DATASET EXTRACT —
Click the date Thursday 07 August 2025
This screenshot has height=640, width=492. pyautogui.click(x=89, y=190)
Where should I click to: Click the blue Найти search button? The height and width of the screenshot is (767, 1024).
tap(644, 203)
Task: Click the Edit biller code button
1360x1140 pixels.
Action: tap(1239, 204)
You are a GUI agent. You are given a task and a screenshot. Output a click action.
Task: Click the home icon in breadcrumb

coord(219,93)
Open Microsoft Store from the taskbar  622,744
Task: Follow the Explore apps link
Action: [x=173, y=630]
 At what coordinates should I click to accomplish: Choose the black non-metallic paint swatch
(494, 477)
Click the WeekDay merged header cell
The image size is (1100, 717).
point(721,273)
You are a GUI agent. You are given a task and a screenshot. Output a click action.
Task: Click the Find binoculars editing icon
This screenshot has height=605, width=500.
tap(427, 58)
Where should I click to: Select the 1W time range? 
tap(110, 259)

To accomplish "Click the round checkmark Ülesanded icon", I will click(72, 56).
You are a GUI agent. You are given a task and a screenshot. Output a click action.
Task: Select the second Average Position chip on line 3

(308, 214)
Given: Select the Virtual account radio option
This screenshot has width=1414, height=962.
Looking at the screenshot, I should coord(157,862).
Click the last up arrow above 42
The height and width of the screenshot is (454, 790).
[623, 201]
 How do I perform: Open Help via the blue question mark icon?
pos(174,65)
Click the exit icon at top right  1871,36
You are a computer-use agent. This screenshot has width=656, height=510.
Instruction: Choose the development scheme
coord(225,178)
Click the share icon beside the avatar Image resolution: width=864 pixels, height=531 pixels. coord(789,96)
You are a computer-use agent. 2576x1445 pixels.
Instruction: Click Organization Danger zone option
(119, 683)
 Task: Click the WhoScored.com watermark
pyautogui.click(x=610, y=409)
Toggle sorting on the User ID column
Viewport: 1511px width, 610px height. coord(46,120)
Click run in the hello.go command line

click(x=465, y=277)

TASK —
Reproduce exactly the line that contains "Instruction: Click Organization" together with each line after it to the end of the entries; include no other lines.

ANSWER —
Instruction: Click Organization Danger zone option
(119, 683)
 Task: Click the WhoScored.com watermark
pyautogui.click(x=610, y=409)
Toggle sorting on the User ID column
Viewport: 1511px width, 610px height. coord(46,120)
Click run in the hello.go command line

click(x=465, y=277)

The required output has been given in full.